DIRECTIONS FOR THIS TASK: All lines from the one with "1920x937 pixels." through the last line of the data below should be copied exactly; please add nothing.

Stored entries

════════

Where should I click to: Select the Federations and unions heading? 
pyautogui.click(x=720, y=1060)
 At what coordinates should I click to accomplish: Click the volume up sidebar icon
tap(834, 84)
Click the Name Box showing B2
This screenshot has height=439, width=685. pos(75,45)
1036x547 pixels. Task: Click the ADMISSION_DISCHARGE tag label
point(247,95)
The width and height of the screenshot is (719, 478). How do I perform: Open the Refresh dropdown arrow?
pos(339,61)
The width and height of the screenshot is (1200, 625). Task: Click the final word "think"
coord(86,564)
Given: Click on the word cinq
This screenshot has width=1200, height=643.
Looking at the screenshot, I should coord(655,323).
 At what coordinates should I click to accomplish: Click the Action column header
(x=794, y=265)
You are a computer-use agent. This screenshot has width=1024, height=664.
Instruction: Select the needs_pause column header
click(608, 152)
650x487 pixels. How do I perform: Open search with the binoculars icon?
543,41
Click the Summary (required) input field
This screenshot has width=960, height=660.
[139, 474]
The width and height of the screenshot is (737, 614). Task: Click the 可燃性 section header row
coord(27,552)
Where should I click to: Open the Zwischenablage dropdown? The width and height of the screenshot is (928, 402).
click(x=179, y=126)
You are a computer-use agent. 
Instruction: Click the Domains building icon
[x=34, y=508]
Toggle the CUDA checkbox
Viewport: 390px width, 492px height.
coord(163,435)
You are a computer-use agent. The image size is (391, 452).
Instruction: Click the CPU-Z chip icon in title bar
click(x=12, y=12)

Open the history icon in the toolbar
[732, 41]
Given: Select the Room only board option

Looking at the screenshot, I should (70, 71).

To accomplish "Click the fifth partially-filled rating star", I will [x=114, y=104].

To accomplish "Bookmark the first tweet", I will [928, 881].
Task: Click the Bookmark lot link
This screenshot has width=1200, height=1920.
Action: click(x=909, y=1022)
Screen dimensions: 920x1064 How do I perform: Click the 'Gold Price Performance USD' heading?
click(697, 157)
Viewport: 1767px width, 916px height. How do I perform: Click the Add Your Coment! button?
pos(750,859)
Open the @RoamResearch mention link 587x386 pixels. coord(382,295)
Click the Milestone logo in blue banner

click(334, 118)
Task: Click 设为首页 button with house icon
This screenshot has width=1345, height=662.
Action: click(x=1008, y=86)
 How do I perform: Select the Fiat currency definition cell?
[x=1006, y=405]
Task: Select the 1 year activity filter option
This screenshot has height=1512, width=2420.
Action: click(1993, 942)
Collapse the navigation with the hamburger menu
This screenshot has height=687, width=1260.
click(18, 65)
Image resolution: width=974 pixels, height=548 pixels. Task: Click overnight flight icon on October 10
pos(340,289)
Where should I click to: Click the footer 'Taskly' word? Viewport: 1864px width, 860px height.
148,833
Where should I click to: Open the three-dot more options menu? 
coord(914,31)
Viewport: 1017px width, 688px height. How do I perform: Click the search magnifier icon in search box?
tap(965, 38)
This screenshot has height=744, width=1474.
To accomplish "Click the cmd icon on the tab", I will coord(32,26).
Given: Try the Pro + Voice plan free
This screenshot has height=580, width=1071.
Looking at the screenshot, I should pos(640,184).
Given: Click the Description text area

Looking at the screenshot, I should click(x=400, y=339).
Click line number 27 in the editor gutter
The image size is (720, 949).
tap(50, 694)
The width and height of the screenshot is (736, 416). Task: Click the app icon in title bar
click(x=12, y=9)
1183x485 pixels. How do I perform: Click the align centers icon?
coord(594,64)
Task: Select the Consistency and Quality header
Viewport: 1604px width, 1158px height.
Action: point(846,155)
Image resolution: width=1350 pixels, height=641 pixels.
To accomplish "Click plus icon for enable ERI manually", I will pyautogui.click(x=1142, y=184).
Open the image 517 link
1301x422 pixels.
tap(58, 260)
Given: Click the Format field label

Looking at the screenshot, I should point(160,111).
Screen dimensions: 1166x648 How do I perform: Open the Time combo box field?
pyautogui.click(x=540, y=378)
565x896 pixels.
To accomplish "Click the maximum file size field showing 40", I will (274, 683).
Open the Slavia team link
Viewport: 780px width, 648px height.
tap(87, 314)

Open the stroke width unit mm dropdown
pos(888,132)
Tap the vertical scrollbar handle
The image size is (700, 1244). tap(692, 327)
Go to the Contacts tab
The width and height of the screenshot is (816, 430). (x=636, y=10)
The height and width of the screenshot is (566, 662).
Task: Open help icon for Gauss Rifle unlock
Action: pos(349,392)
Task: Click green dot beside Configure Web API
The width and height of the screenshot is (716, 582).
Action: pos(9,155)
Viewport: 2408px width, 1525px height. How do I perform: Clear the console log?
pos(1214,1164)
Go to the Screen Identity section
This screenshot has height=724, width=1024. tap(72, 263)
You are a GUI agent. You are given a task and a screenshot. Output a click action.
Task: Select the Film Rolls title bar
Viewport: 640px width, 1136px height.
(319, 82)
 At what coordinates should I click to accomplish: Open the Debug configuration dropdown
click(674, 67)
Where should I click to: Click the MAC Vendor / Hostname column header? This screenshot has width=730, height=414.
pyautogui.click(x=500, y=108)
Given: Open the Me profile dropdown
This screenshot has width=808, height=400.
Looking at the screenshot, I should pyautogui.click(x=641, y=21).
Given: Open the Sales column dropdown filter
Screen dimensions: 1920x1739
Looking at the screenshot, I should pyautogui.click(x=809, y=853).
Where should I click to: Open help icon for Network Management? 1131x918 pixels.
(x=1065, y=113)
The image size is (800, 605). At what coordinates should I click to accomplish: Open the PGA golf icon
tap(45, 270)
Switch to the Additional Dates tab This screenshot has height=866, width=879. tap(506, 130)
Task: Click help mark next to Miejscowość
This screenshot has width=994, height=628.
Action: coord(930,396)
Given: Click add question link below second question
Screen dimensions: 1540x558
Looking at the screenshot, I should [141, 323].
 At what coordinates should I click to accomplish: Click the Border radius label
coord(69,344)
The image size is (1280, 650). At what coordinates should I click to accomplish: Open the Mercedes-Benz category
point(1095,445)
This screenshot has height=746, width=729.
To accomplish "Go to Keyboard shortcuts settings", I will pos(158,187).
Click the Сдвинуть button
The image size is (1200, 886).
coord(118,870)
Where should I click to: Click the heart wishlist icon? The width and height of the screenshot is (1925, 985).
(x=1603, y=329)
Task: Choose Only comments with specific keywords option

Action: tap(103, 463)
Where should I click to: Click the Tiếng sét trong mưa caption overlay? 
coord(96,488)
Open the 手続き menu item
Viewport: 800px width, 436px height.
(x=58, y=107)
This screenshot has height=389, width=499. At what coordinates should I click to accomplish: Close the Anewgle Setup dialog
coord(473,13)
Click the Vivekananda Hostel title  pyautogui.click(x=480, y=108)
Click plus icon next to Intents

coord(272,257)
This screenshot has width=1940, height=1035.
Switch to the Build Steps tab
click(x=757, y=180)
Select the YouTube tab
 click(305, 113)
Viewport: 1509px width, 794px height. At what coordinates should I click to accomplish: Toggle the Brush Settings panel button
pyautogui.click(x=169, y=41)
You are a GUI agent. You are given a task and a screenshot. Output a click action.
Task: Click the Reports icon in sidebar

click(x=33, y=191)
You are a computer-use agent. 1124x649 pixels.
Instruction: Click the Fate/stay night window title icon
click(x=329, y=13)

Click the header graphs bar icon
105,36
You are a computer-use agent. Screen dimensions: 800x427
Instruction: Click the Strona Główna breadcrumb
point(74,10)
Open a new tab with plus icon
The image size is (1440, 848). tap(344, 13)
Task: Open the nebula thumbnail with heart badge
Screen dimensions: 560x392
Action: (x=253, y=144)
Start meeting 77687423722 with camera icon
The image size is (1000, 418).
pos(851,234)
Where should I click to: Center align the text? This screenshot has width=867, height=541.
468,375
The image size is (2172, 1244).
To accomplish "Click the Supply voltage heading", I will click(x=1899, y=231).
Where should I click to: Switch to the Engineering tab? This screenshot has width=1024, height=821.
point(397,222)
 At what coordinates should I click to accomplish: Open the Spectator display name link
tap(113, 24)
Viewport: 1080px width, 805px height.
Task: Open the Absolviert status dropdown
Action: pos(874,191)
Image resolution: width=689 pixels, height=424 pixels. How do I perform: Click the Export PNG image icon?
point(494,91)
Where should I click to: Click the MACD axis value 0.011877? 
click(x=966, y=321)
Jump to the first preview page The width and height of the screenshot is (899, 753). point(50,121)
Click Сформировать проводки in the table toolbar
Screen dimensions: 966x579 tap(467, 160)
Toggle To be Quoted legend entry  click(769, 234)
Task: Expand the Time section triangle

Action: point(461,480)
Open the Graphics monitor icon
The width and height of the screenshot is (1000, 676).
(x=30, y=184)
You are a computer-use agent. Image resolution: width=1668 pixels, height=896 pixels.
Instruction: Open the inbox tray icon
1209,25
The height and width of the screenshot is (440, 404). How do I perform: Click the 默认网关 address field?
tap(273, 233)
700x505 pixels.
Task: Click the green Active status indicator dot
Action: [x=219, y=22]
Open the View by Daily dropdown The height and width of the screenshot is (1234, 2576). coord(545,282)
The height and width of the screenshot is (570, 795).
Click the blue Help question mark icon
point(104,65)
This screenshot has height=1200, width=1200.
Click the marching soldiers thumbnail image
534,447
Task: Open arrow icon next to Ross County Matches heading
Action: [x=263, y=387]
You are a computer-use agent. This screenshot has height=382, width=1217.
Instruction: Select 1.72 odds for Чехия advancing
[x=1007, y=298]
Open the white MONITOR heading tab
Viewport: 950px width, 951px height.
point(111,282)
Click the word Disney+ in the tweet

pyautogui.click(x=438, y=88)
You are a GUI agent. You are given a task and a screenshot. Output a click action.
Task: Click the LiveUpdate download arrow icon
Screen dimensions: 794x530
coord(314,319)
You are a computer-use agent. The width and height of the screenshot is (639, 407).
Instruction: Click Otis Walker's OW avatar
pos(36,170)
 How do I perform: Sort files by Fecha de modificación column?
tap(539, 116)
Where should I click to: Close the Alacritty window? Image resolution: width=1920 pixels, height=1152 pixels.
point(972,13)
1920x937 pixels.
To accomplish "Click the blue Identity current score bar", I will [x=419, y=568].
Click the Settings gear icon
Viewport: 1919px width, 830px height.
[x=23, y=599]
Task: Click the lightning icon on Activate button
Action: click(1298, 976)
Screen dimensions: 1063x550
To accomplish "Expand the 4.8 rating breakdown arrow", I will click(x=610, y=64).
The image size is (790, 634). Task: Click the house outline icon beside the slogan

════════

RESULT BELOW:
1920x937 pixels.
To accomplish "Click the blue Identity current score bar", I will [x=419, y=568].
Click the Settings gear icon
Viewport: 1919px width, 830px height.
[x=23, y=599]
Task: Click the lightning icon on Activate button
Action: click(1298, 976)
Screen dimensions: 1063x550
To accomplish "Expand the 4.8 rating breakdown arrow", I will click(x=610, y=64).
The image size is (790, 634). Task: Click the house outline icon beside the slogan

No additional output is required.